URLPrefixer had nothing to do with assets, so it actually belongs up in
the mux, where we're assembling handlers together across the
application.
Also, the setup was painful to look at, and others will probably use the
same `Attrs`, so a `NewDefaultURLPrefixer` was added to spawn a prefixer
with only a prefix and a next handler.
The prefixer needs to not only replace `src="` attributes as it
currently does because that is not the only place a relative URL can
appear. It needs to also prefix URLs found in CSS which can also come
from the downstream http.ResponseWriter.
This adds support for an arbitrary list of patterns that will cause the
prefixer to insert its configured prefix. This is currently set to look
for `src`, `href`, and `url()` attributes.

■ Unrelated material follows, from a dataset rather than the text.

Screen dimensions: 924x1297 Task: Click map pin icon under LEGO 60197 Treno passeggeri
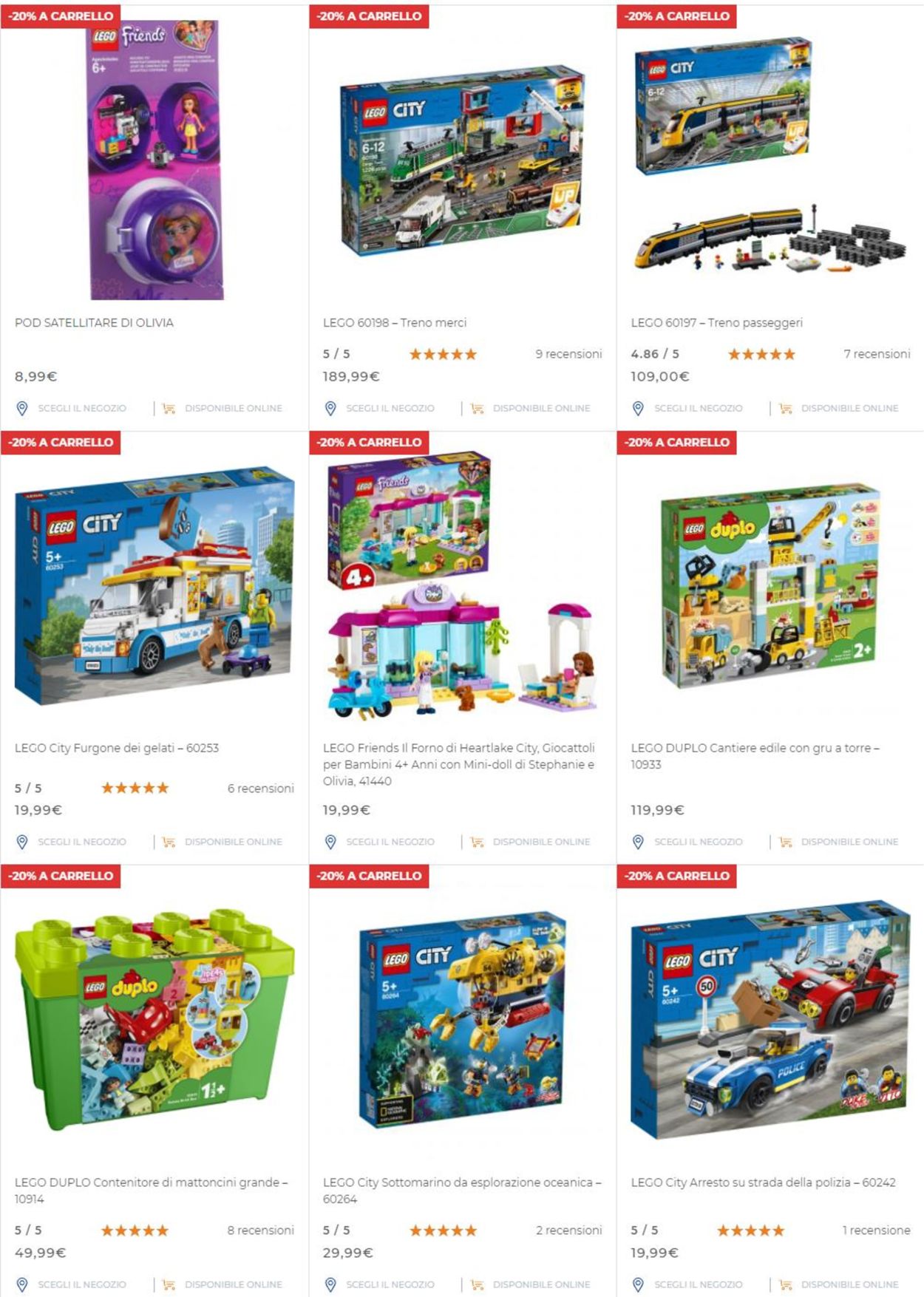pyautogui.click(x=638, y=408)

Also, because we are modifying the stream, we need to suppress the
Content-Length generated by any downstream http.Handlers and instead
enable Transfer-Encoding: chunked so that we can stream the modified
response (we don't know apriori how many times we'll perform a
prefixing, so we can't calculate a final Content-Length). This is
accomplished by duplicating the Headers in the wrapResponseWriter that
is handed to the `Next` handler. We also handle the chunking and
Flushing that needs to happen as a result of using chunked transfer
encoding.
In order to support hosting chronograf under an arbitrary path[1], we
need to be able to rewrite all the URLs that are served in HTML and CSS.
Take, for example, the scenario where Chronograf is to be hosted under
`/chronograf` using Caddy and this example Caddyfile:
```
localhost:2020
gzip
proxy /chronograf localhost:8888 {
without /chronograf
}
```
Chronograf will not load properly when visiting
`http://localhost:2020/chronograf` because the requests for CSS, and
fonts will go to `http://localhost:2020/app-somegianthash.js` when they
should go to `http://localhost:2020/chronograf/app-somegianthash.js`.
This is the essence of issue #721.
To solve this, we add a URLPrefixer http.Handler, that acts as a
middleware. It inserts itself between any upstream handlers, and the
handler that was passed to it as its `Next` parameter and searches for
`src="` attributes. Upon discovering one of these attributes, it writes
the detected attribute and then the configured prefix. It then continues
writing the stream to the upstream http.ResponseWriter until
encountering another attribute until EOF.